Details: The materials for Install and Config for the LFS258 class, and Kubernetes.io docs indicate that it's required to use a 3rd party pod networking tool for pod to pod communication among various other communication functionality. Why is this not something that's included with base Kubernetes functionality ?

Comments

  • serewicz
    serewicz Posts: 1,000

    Hello,

    I would encourage you to revisit the section about architecture. Kubernetes is not a drop-in replacement for some single-vendor tool. It's not just another OpenStack for VMs. The very architecture itself is different. We want decoupled, transient microservices. I think if you look into those three terms, and see that this is true of Kubernetes as well as all the projects of CNCF micro and macro, it will make more sense. As soon as you want to tie more components together, for whatever reason, you are reverting to a legacy approach. This is the hardest part of using Kubernetes and the Cloud. Changing the approach from legacy/mainframe concepts to flexible and scaleable microservices.

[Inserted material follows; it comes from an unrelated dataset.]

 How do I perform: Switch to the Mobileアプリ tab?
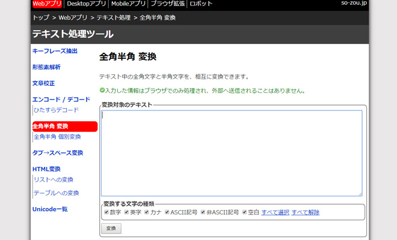(129, 4)
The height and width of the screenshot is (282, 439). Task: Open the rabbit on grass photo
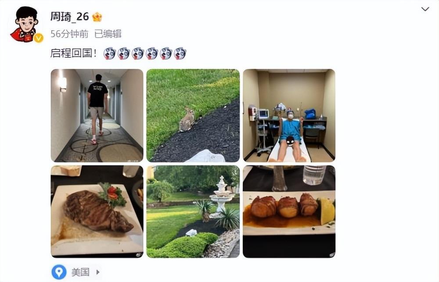click(x=193, y=115)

    Said another way, we are not building model airplanes such that our cluster look like the box the kit came in (Following best practices from VMWare perhaps). Instead we are building with legos. Using lots and lots of legos. The legos I need at the moment may change. I may need bigger or smaller, more colors or less. More or fewer. With this analogy in mind, it would be like asking why didn't they put the legos together for me when they shipped them?

    Regards,

  • Networking is so fundamental to everything that I would think that some basic connectivity "out of the box" would be desirable even if it were to get disabled and replaced by something more sophisticated (e.g. calico, etc.) later on.

    Since it seems like running this on a home network using something like KVM or OpenBox virtualization is really common, I am very surprised that the defaults for the class are an entire /16. The other networking defaults in the course files also seems like it creates a lot of 10.0.0.0/8 addresses and and 172.16.0.0/12 so its almost impossible not to have some kind of an overlap.

  • Hi @recentcoin,

    It is true that the default configs are not necessarily designed for smaller size home network setups, but, considering all the flexibility that comes out of the box with all tools mentioned above, network sizes can be easily reconfigured to avoid any such overlaps.

    Regards,
    -Chris

  • Thanks for the response. I understand your point, that Kubernetes is not intended to be a complete and monolithic solution. Similarly, one could ask why doesn't Kubernetes have a container subsystem, but instead uses Docker or CRI-O. Of course it's going to re-use good existing utilities that already exist!